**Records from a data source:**
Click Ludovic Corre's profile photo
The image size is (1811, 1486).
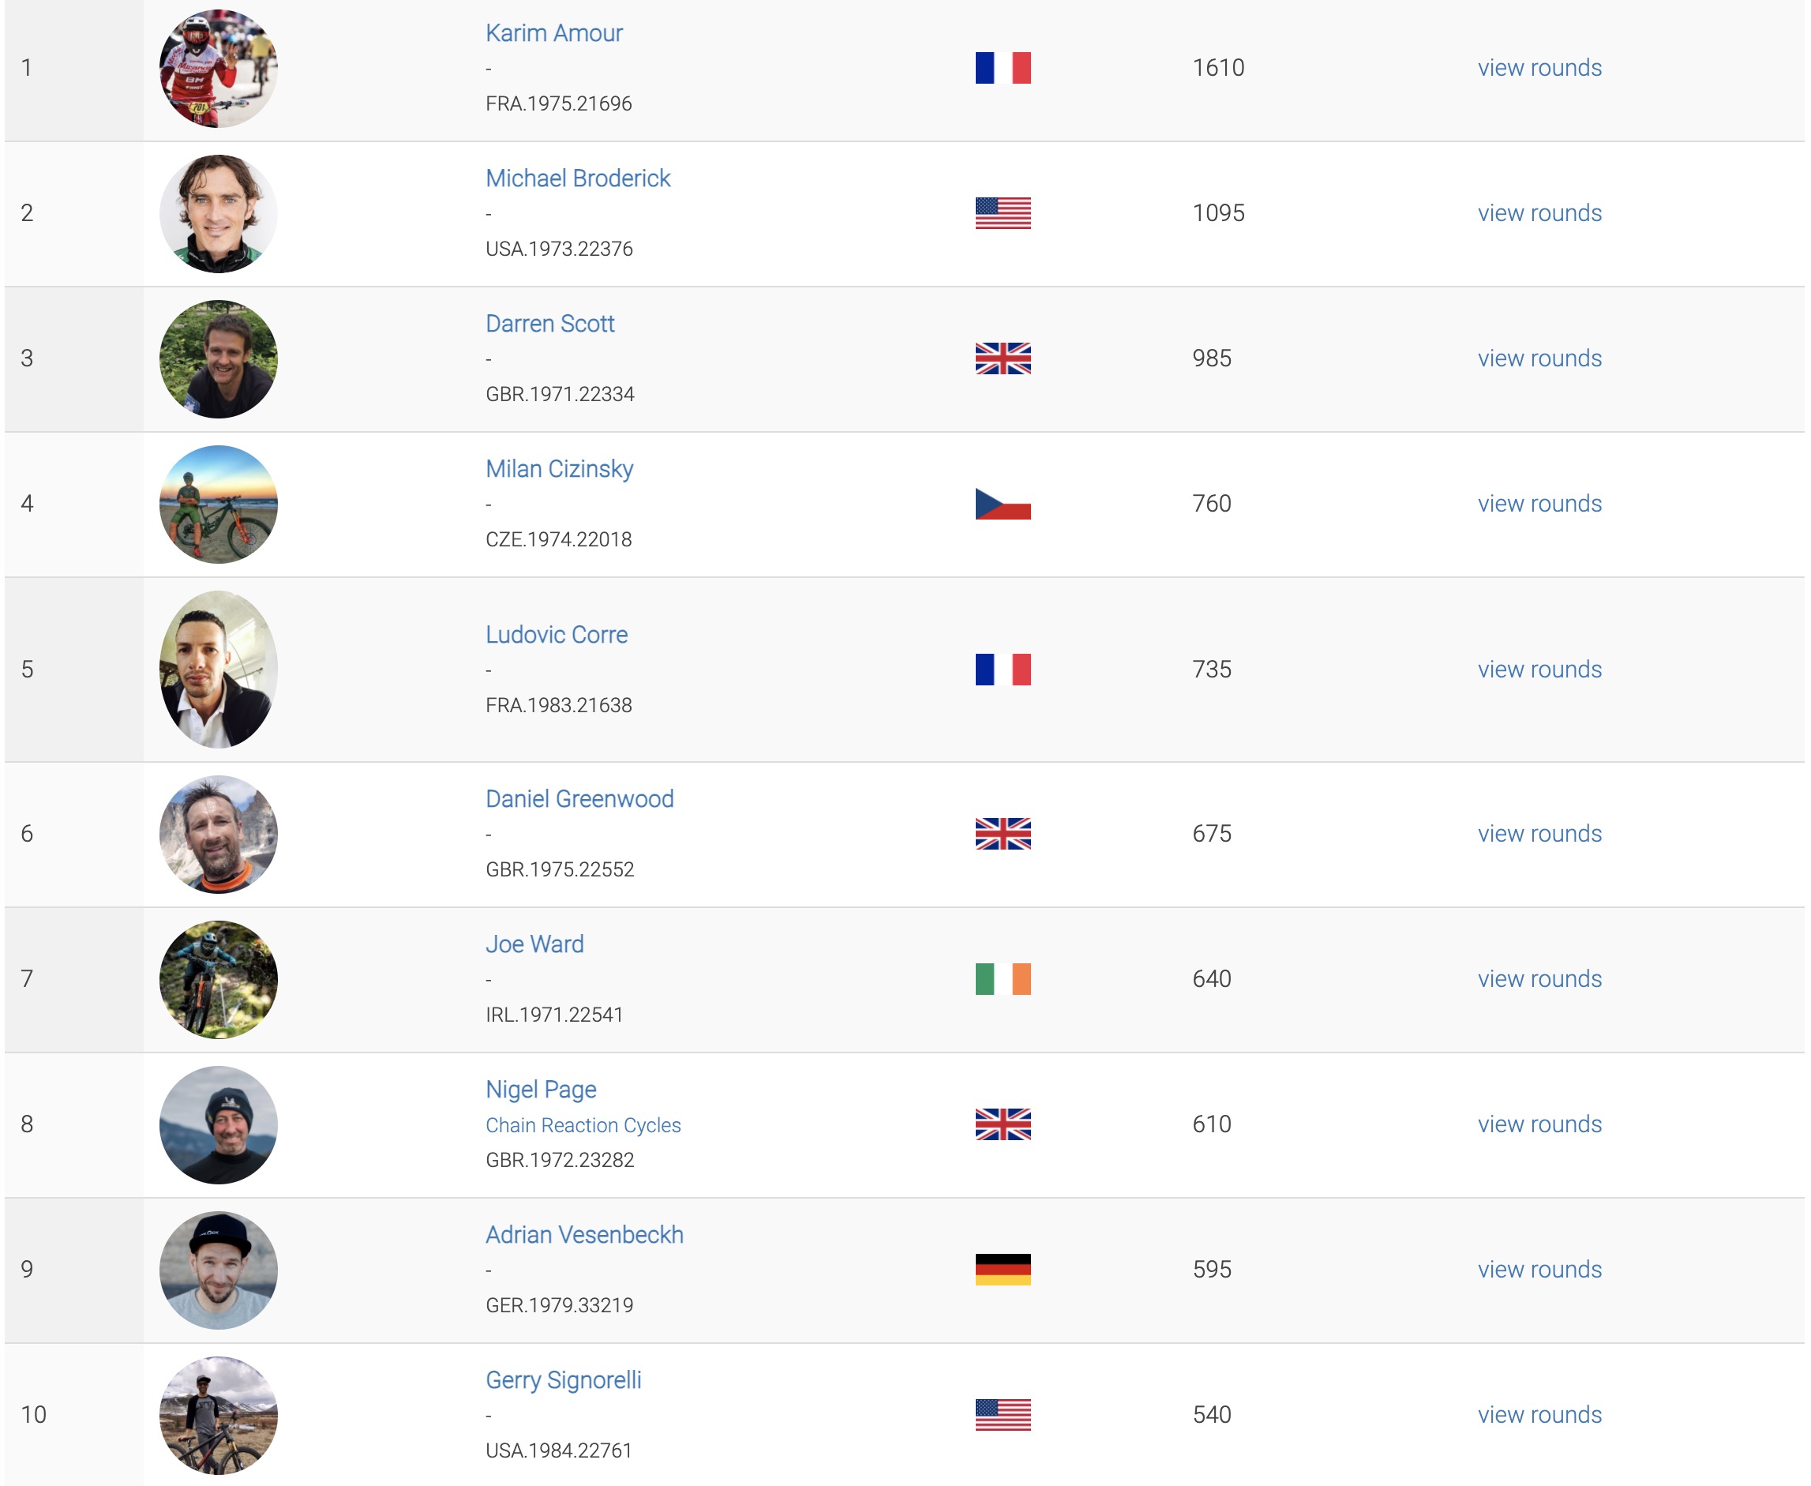pyautogui.click(x=218, y=669)
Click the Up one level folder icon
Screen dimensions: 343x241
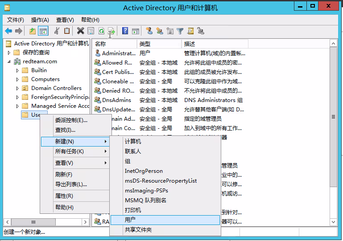(32, 31)
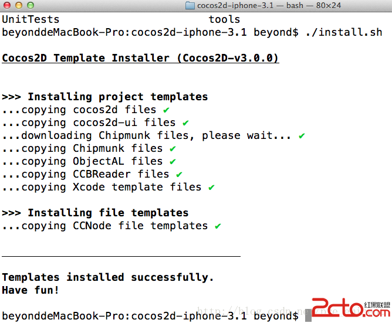Viewport: 392px width, 323px height.
Task: Click the 'Have fun!' text
Action: click(x=31, y=290)
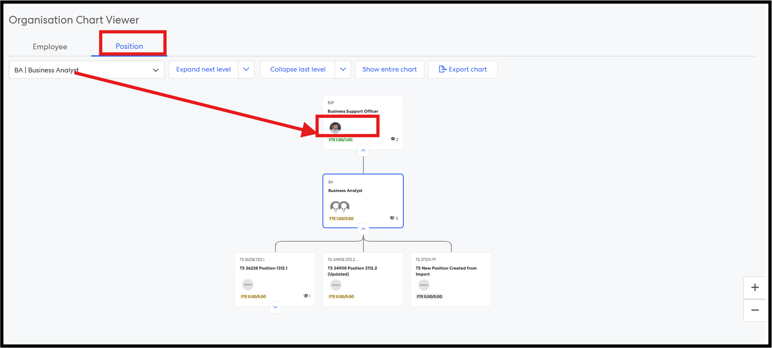Open the Expand next level dropdown arrow

pos(246,69)
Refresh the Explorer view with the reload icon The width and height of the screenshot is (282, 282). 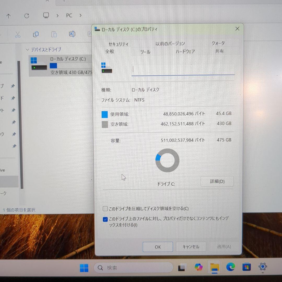pos(27,16)
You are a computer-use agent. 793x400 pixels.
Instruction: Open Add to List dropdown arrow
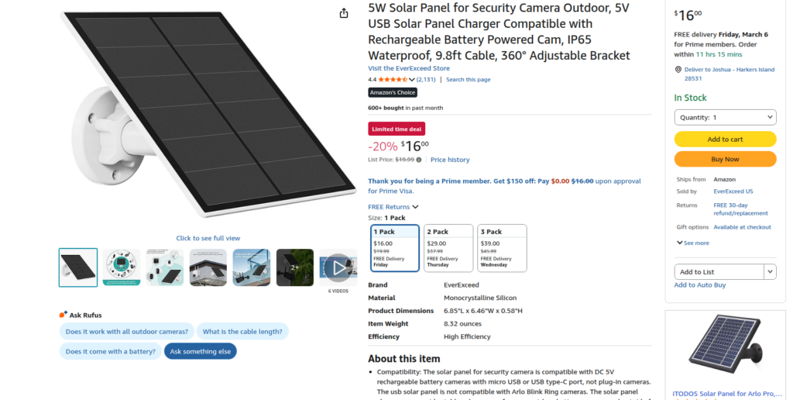770,272
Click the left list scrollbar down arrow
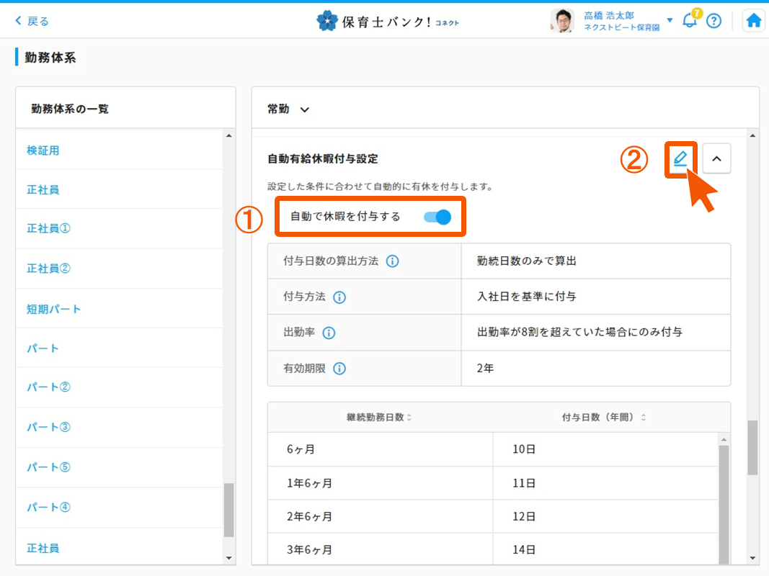 229,558
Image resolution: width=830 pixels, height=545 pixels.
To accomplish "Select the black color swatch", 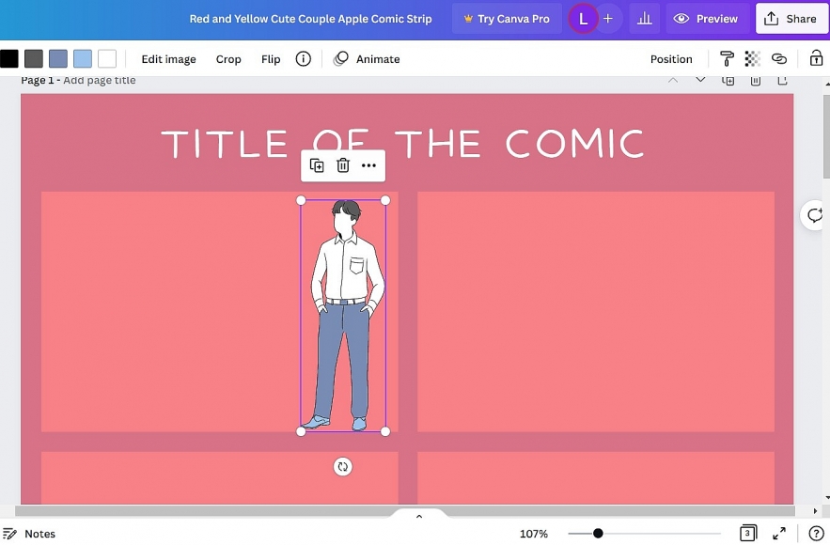I will click(x=9, y=59).
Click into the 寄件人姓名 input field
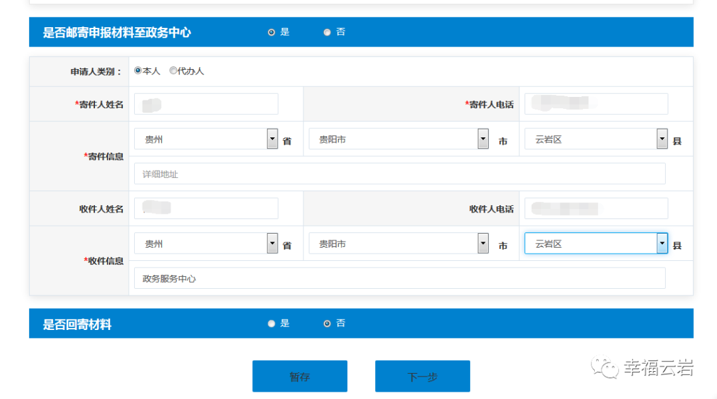This screenshot has height=399, width=717. pyautogui.click(x=206, y=104)
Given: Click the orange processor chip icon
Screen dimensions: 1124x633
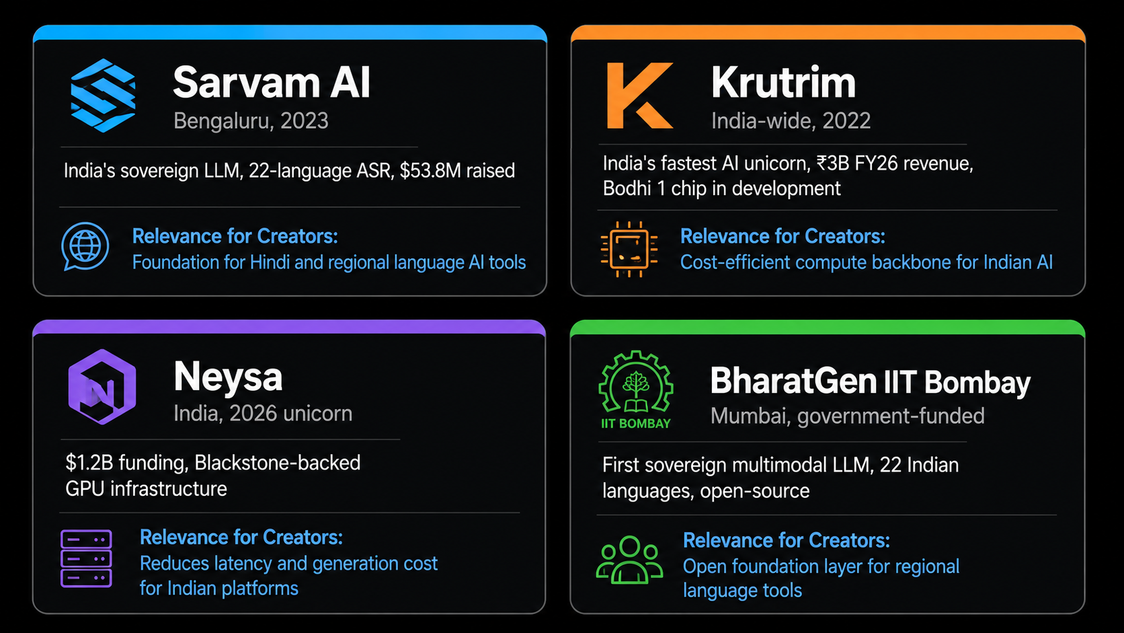Looking at the screenshot, I should pos(629,249).
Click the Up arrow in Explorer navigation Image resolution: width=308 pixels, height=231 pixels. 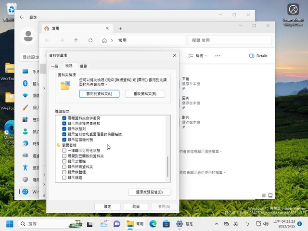click(x=76, y=40)
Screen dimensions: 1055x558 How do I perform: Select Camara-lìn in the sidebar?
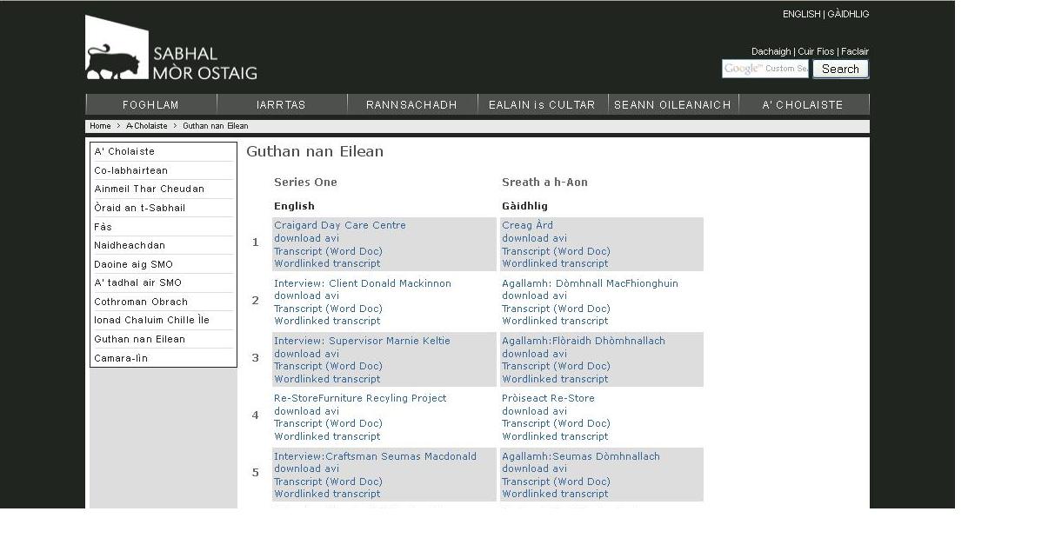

**REQUIREMENT:**
Please transcribe exactly the lines from the start of the records through the line containing "Click the Up one level folder icon", leaving the pictures out.

**ANSWER FOR THIS EXERCISE:**
Click Ludovic Corre's profile photo
The image size is (1811, 1486).
pyautogui.click(x=218, y=669)
Click the Up one level folder icon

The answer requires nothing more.